* _Data provided_
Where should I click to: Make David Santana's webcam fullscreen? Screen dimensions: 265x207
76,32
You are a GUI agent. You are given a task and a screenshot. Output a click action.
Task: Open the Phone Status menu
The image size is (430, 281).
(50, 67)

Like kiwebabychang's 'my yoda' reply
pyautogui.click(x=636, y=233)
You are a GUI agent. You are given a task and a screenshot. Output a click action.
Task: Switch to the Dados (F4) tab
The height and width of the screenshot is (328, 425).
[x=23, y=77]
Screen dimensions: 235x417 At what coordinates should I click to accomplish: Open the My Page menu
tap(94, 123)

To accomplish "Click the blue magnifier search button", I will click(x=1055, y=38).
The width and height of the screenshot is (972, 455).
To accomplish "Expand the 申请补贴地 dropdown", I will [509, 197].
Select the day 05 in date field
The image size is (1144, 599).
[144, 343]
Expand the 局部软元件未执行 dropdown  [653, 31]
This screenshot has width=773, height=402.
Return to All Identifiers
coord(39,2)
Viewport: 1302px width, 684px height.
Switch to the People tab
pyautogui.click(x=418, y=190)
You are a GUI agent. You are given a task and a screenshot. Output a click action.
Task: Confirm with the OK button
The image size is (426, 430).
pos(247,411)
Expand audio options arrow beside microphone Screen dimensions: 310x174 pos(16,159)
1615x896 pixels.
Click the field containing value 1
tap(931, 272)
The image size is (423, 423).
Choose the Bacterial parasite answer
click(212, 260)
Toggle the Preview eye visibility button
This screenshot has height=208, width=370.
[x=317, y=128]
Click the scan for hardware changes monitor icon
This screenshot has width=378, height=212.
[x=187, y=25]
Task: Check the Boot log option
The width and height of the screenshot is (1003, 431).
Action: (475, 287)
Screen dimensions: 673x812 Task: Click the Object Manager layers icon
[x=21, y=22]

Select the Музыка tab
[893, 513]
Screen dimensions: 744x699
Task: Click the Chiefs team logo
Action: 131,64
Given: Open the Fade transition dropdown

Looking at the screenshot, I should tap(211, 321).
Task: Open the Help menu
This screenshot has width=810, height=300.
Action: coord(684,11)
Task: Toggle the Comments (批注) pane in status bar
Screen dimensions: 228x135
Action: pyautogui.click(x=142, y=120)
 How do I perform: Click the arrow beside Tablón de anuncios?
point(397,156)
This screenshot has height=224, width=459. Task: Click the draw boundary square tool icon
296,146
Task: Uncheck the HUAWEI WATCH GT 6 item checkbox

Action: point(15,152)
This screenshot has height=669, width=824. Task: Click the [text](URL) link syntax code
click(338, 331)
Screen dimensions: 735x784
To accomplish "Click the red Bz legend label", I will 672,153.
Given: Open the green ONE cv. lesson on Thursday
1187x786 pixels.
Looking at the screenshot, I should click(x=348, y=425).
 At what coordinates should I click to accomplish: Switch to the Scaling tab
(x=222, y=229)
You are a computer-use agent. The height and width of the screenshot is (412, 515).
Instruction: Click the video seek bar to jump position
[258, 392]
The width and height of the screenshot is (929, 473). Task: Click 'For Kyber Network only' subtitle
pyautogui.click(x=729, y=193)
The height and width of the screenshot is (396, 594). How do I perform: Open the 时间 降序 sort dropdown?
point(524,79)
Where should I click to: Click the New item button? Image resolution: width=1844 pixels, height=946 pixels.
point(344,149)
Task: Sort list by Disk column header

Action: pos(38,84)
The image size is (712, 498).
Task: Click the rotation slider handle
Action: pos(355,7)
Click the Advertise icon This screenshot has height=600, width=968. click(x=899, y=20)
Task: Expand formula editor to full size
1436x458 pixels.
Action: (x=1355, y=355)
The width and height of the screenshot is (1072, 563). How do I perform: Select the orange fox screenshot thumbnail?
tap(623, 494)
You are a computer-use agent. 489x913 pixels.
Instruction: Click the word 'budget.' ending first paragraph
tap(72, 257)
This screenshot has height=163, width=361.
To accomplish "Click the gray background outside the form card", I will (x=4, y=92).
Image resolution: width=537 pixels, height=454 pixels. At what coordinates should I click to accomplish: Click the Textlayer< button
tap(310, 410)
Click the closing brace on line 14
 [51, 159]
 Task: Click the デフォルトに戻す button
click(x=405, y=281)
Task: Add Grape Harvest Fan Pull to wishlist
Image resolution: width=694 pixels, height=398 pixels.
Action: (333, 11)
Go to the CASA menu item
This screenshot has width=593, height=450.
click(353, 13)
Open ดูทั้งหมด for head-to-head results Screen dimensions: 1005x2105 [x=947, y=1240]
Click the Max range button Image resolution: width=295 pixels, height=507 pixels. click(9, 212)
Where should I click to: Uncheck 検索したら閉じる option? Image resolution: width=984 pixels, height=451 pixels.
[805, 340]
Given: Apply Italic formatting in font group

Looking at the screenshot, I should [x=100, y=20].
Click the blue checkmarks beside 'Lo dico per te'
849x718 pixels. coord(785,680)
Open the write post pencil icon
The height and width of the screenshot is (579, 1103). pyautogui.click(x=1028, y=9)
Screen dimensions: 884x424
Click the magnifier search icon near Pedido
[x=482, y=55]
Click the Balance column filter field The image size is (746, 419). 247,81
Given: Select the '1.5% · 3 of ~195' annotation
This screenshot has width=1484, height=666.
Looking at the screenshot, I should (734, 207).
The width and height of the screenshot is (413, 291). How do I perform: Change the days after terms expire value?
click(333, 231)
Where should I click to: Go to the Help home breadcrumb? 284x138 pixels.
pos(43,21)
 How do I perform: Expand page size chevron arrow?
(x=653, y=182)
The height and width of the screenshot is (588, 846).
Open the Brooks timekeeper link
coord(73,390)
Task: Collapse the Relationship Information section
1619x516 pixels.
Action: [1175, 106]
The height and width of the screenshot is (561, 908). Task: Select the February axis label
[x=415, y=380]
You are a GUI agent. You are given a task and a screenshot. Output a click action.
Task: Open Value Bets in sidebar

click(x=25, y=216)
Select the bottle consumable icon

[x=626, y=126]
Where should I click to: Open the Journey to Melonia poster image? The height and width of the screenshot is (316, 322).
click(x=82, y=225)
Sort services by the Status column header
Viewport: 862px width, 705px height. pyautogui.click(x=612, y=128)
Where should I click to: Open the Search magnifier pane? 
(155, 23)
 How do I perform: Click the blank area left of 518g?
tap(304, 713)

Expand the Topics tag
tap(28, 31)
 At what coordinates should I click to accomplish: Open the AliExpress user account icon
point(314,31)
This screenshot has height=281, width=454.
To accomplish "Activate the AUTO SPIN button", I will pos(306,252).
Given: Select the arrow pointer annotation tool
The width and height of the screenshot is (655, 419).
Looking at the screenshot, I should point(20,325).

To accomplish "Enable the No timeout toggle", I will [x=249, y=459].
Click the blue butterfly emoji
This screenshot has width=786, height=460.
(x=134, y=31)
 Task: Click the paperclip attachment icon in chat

* _How to complete this task_
Every entry should be retyped exactly as shown.

* _Result of the exercise_
Where should I click to: Make David Santana's webcam fullscreen? Screen dimensions: 265x207
76,32
You are a GUI agent. You are given a task and a screenshot. Output a click action.
Task: Open the Phone Status menu
The image size is (430, 281).
(50, 67)

Like kiwebabychang's 'my yoda' reply
pyautogui.click(x=636, y=233)
You are a GUI agent. You are given a task and a screenshot. Output a click action.
Task: Switch to the Dados (F4) tab
The height and width of the screenshot is (328, 425).
[x=23, y=77]
Screen dimensions: 235x417 At what coordinates should I click to accomplish: Open the My Page menu
tap(94, 123)

To accomplish "Click the blue magnifier search button", I will click(x=1055, y=38).
The width and height of the screenshot is (972, 455).
To accomplish "Expand the 申请补贴地 dropdown", I will [509, 197].
Select the day 05 in date field
The image size is (1144, 599).
[144, 343]
Expand the 局部软元件未执行 dropdown  [653, 31]
This screenshot has width=773, height=402.
Return to All Identifiers
coord(39,2)
Viewport: 1302px width, 684px height.
Switch to the People tab
pyautogui.click(x=418, y=190)
You are a GUI agent. You are given a task and a screenshot. Output a click action.
Task: Confirm with the OK button
The image size is (426, 430).
pos(247,411)
Expand audio options arrow beside microphone Screen dimensions: 310x174 pos(16,159)
1615x896 pixels.
Click the field containing value 1
tap(931, 272)
The image size is (423, 423).
Choose the Bacterial parasite answer
click(212, 260)
Toggle the Preview eye visibility button
This screenshot has height=208, width=370.
[x=317, y=128]
Click the scan for hardware changes monitor icon
This screenshot has width=378, height=212.
[x=187, y=25]
Task: Check the Boot log option
The width and height of the screenshot is (1003, 431).
Action: (475, 287)
Screen dimensions: 673x812 Task: Click the Object Manager layers icon
[x=21, y=22]

Select the Музыка tab
[893, 513]
Screen dimensions: 744x699
Task: Click the Chiefs team logo
Action: 131,64
Given: Open the Fade transition dropdown

Looking at the screenshot, I should tap(211, 321).
Task: Open the Help menu
This screenshot has width=810, height=300.
Action: coord(684,11)
Task: Toggle the Comments (批注) pane in status bar
Screen dimensions: 228x135
Action: pyautogui.click(x=142, y=120)
 How do I perform: Click the arrow beside Tablón de anuncios?
point(397,156)
This screenshot has height=224, width=459. Task: Click the draw boundary square tool icon
296,146
Task: Uncheck the HUAWEI WATCH GT 6 item checkbox

Action: point(15,152)
This screenshot has height=669, width=824. Task: Click the [text](URL) link syntax code
click(338, 331)
Screen dimensions: 735x784
To accomplish "Click the red Bz legend label", I will 672,153.
Given: Open the green ONE cv. lesson on Thursday
1187x786 pixels.
Looking at the screenshot, I should click(x=348, y=425).
 At what coordinates should I click to accomplish: Switch to the Scaling tab
(x=222, y=229)
You are a computer-use agent. The height and width of the screenshot is (412, 515).
Instruction: Click the video seek bar to jump position
[258, 392]
The width and height of the screenshot is (929, 473). Task: Click 'For Kyber Network only' subtitle
pyautogui.click(x=729, y=193)
The height and width of the screenshot is (396, 594). How do I perform: Open the 时间 降序 sort dropdown?
point(524,79)
Where should I click to: Click the New item button? Image resolution: width=1844 pixels, height=946 pixels.
point(344,149)
Task: Sort list by Disk column header

Action: pos(38,84)
The image size is (712, 498).
Task: Click the rotation slider handle
Action: pos(355,7)
Click the Advertise icon This screenshot has height=600, width=968. click(x=899, y=20)
Task: Expand formula editor to full size
1436x458 pixels.
Action: (x=1355, y=355)
The width and height of the screenshot is (1072, 563). How do I perform: Select the orange fox screenshot thumbnail?
tap(623, 494)
You are a computer-use agent. 489x913 pixels.
Instruction: Click the word 'budget.' ending first paragraph
tap(72, 257)
This screenshot has height=163, width=361.
To accomplish "Click the gray background outside the form card", I will (x=4, y=92).
Image resolution: width=537 pixels, height=454 pixels. At what coordinates should I click to accomplish: Click the Textlayer< button
tap(310, 410)
Click the closing brace on line 14
 [51, 159]
 Task: Click the デフォルトに戻す button
click(x=405, y=281)
Task: Add Grape Harvest Fan Pull to wishlist
Image resolution: width=694 pixels, height=398 pixels.
Action: (333, 11)
Go to the CASA menu item
This screenshot has width=593, height=450.
click(353, 13)
Open ดูทั้งหมด for head-to-head results Screen dimensions: 1005x2105 [x=947, y=1240]
Click the Max range button Image resolution: width=295 pixels, height=507 pixels. click(9, 212)
Where should I click to: Uncheck 検索したら閉じる option? Image resolution: width=984 pixels, height=451 pixels.
[805, 340]
Given: Apply Italic formatting in font group

Looking at the screenshot, I should [x=100, y=20].
Click the blue checkmarks beside 'Lo dico per te'
849x718 pixels. coord(785,680)
Open the write post pencil icon
The height and width of the screenshot is (579, 1103). pyautogui.click(x=1028, y=9)
Screen dimensions: 884x424
Click the magnifier search icon near Pedido
[x=482, y=55]
Click the Balance column filter field The image size is (746, 419). 247,81
Given: Select the '1.5% · 3 of ~195' annotation
This screenshot has width=1484, height=666.
Looking at the screenshot, I should (734, 207).
The width and height of the screenshot is (413, 291). How do I perform: Change the days after terms expire value?
click(333, 231)
Where should I click to: Go to the Help home breadcrumb? 284x138 pixels.
pos(43,21)
 How do I perform: Expand page size chevron arrow?
(x=653, y=182)
The height and width of the screenshot is (588, 846).
Open the Brooks timekeeper link
coord(73,390)
Task: Collapse the Relationship Information section
1619x516 pixels.
Action: [1175, 106]
The height and width of the screenshot is (561, 908). Task: Select the February axis label
[x=415, y=380]
You are a GUI agent. You are given a task and a screenshot. Output a click action.
Task: Open Value Bets in sidebar

click(x=25, y=216)
Select the bottle consumable icon

[x=626, y=126]
Where should I click to: Open the Journey to Melonia poster image? The height and width of the screenshot is (316, 322).
click(x=82, y=225)
Sort services by the Status column header
Viewport: 862px width, 705px height. pyautogui.click(x=612, y=128)
Where should I click to: Open the Search magnifier pane? 
(155, 23)
 How do I perform: Click the blank area left of 518g?
tap(304, 713)

Expand the Topics tag
tap(28, 31)
 At what coordinates should I click to accomplish: Open the AliExpress user account icon
point(314,31)
This screenshot has height=281, width=454.
To accomplish "Activate the AUTO SPIN button", I will pos(306,252).
Given: Select the arrow pointer annotation tool
The width and height of the screenshot is (655, 419).
Looking at the screenshot, I should point(20,325).

To accomplish "Enable the No timeout toggle", I will [x=249, y=459].
Click the blue butterfly emoji
This screenshot has width=786, height=460.
(x=134, y=31)
 Task: Click the paperclip attachment icon in chat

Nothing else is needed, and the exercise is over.